Soda’s Last Straw? Corn Syrup May Fuel the Growth of Cancerous Tumors, Research Finds

Drinking an excessive amount of soda that contains the sweetener high-fructose corn syrup (HFCS) is associated with colorectal (or bowel) cancer and obesity. And according to a study published in the journal Science on Friday, corn syrup may make bowel cancer tumors grow more rapidly.

The study authors found that mice genetically engineered to develop tumors grew larger, more substantial tumors when given the equivalent of one can of HFCS-sweetened soda a day. As the mice were already bred to grow tumors, researchers were not able to determine whether the mice grew additional tumors as the result of increased sugar intake.

The link between drinking too much sugary soda pop and health conditions such as obesity is fairly well documented, but less has been known about exactly how fructose may fuel cancer growth. With maybe the exception of water, drinking too much of anything is never a great idea, and various juices and soft drinks have been under scrutiny for what the ingredients can cause when consumed regularly, over a long period of time. For example, diet soda has been linked to an increased likelihood of heart attacks and strokes.

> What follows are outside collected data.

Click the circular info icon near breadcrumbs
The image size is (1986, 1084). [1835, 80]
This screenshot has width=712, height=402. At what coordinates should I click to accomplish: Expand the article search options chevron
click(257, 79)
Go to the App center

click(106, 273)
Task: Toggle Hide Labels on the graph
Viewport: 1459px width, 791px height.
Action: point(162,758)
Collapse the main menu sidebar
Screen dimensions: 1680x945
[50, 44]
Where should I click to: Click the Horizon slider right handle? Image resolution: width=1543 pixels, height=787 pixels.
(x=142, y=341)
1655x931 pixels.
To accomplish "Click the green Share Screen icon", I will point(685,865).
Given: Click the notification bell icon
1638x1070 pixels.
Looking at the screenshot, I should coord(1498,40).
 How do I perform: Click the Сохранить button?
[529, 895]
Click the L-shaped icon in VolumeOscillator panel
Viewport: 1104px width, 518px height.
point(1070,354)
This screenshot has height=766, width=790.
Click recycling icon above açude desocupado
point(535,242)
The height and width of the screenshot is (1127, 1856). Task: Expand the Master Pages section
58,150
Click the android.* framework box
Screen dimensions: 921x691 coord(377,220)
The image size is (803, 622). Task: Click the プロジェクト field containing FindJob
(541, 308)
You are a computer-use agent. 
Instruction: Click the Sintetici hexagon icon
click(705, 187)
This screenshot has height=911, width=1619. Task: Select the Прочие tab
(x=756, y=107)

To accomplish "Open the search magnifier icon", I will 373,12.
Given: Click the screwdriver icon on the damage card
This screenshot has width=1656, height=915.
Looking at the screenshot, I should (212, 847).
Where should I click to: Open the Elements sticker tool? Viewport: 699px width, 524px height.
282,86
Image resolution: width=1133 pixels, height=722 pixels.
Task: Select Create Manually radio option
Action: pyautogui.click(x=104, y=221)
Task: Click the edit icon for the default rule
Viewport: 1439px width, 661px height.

Corn syrup has such a fraught reputation that the artificial sweetener has also been the subject of fierce debate among beverage companies and consumers recently, with MillerCoors now taking Anheuser-Busch InBev to court in a dispute that’s been dubbed “Corngate.” As may be obvious to any seasoned beer drinker, in brewing, corn syrup is used as a fermenting agent, not a sweetener that ends up in the final product.